Agriculture and Agri-Food Canada, Food Research and Development Centre, Saint-Hyacinthe, QC, Canada.
J Appl Microbiol. 2010 Jun;108(6):2191-8. doi: 10.1111/j.1365-2672.2009.04624.x. Epub 2009 Nov 14.
The goal of this study was to develop and to optimize molecular tools to detect the presence of Torque teno virus (TTV) in swine and cattle. A novel real-time polymerase chain reaction (PCR) using a TaqMan probe was developed to detect both genogroups of TTV strains.
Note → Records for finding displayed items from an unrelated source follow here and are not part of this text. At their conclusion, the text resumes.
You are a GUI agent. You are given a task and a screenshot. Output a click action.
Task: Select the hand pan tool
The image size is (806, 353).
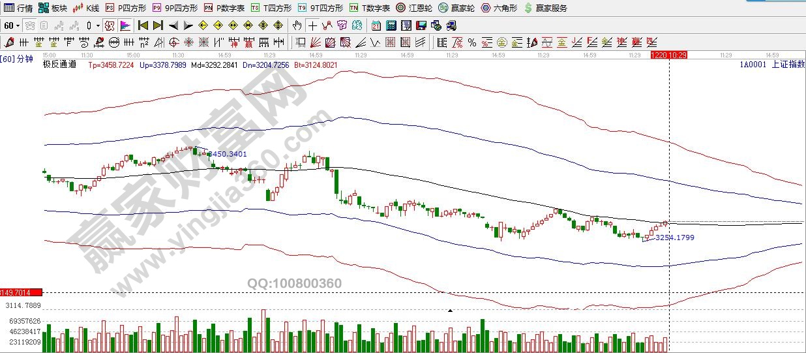(x=297, y=25)

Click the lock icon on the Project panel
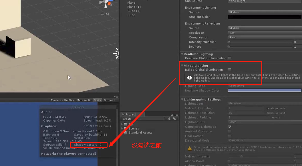tap(172, 114)
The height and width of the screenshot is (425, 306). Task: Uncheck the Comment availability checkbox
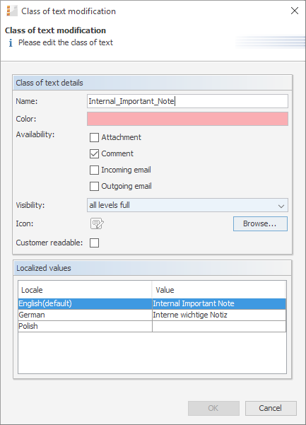(94, 153)
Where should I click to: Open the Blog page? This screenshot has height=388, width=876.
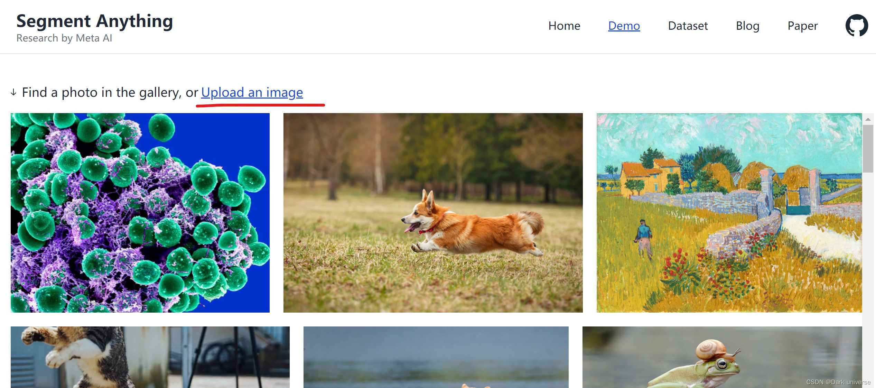click(x=747, y=26)
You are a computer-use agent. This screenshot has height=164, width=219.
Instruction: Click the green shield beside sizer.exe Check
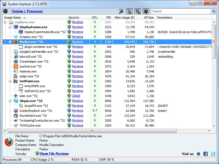click(69, 96)
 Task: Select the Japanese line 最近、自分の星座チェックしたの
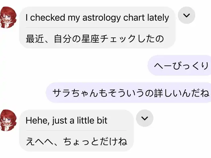pos(95,39)
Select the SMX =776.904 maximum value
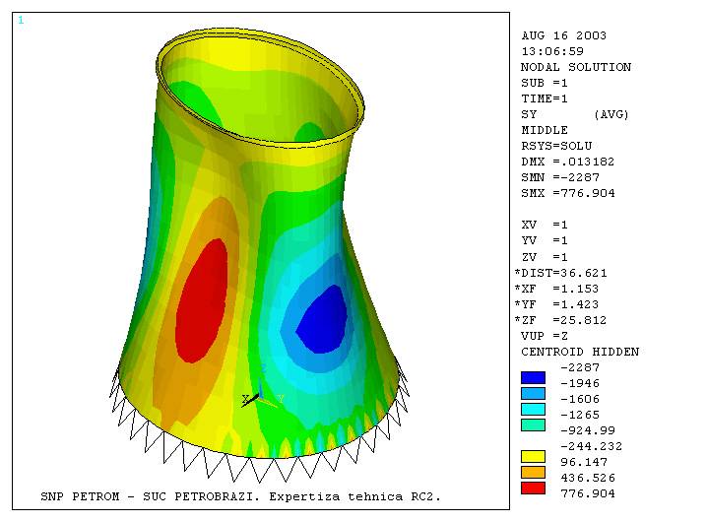This screenshot has width=707, height=522. click(567, 193)
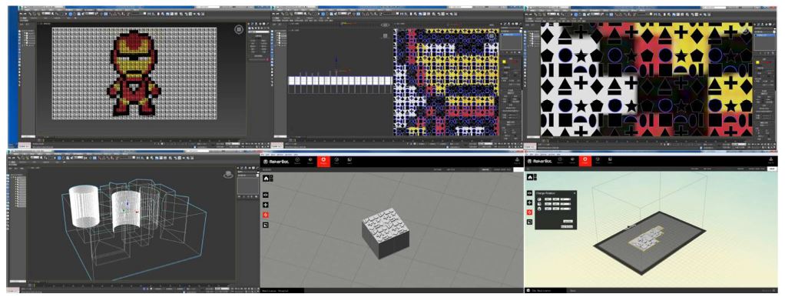Select the eye View tool beside Change Rotation dialog
Screen dimensions: 785x304
click(530, 193)
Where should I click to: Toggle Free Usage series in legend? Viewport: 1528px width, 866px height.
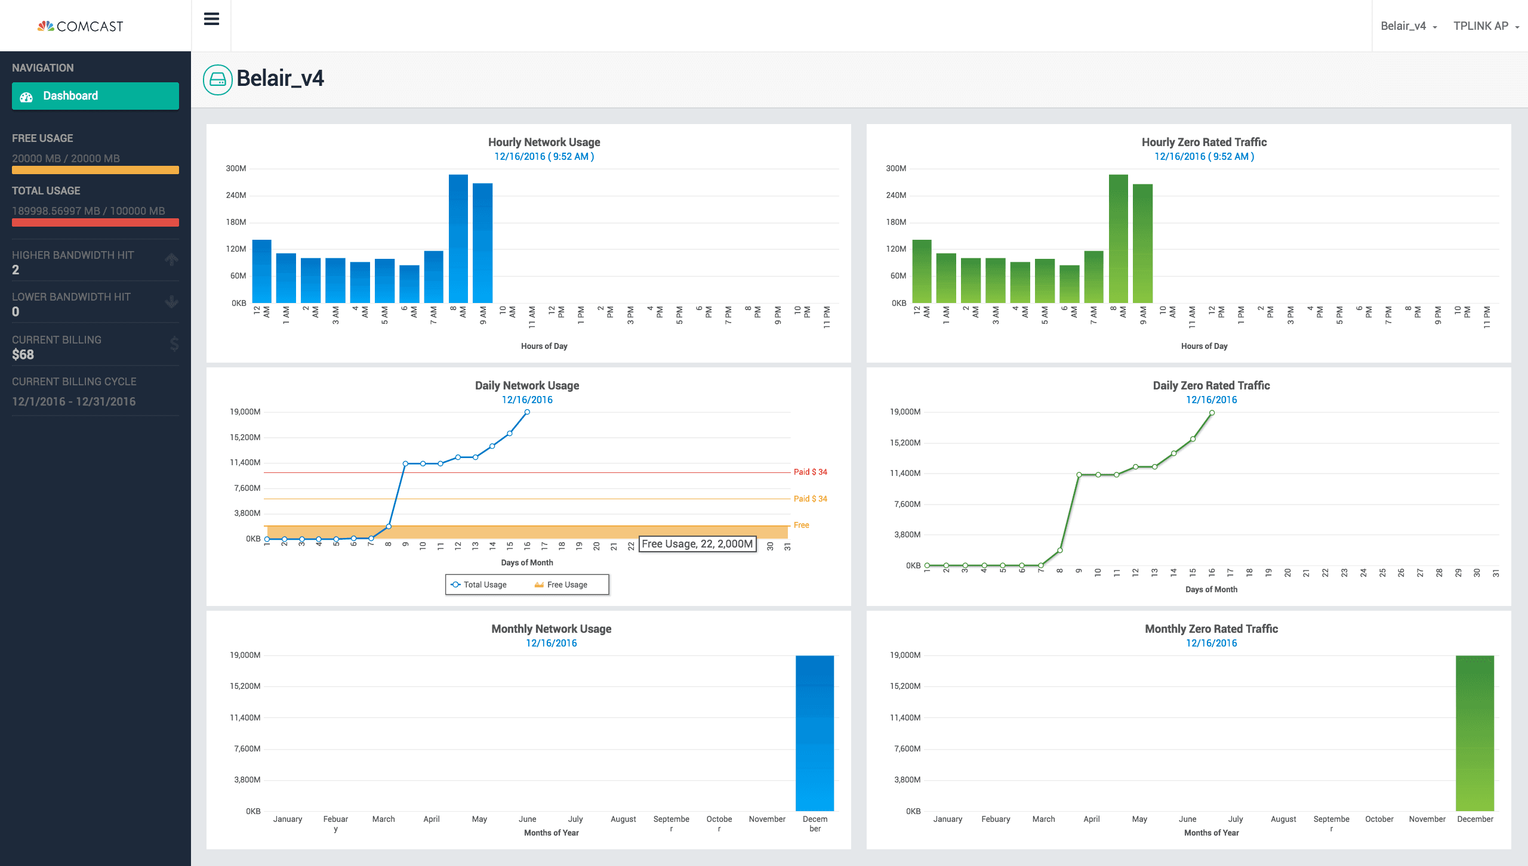coord(566,584)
Oligonucleotide primers and hybridization probes were designed based on sequence analysis of the noncoding region, a highly conserved part of the genome. The real-time PCR assay specifically detected bovine and porcine TTV DNA without cross-amplification of other common pathogens. The assay was compared with conventional PCR and nested-PCR assays for the detection of porcine genogroups 1 and 2 and bovine TTV on plasma and faecal samples, and the assay was found faster, more reliable and reduced the risk of false positive results.
The real-time PCR assay provided better detection results for the two TTV genogroups in both swine and cattle compared to the conventional PCR assays.
This new TaqMan PCR assay will be a useful tool for the detection of animal TTV strains, to evaluate the viral load from animal host and finally to identify the presence of these viruses in the agri-food continuum.
本研究旨在开发和优化分子工具,以检测猪和牛体内 Torque teno 病毒(TTV)的存在。开发了一种新型实时聚合酶链反应(PCR),使用 TaqMan 探针来检测两种 TTV 株的基因群。
根据基因组高度保守的非编码区序列分析,设计了寡核苷酸引物和杂交探针。实时 PCR 检测法特异性检测牛和猪 TTV DNA,而不会交叉扩增其他常见病原体。该检测法与常规 PCR 和巢式 PCR 检测法比较,用于检测猪的 1 型和 2 型基因群和牛 TTV 的血浆和粪便样本,该检测法更快、更可靠,降低了假阳性结果的风险。
与常规 PCR 检测法相比,实时 PCR 检测法为猪和牛的两种 TTV 基因群提供了更好的检测结果。
这种新的 TaqMan PCR 检测法将成为检测动物 TTV 株的有用工具,可用于评估动物宿主的病毒载量,最终确定这些病毒在农业食品链中的存在。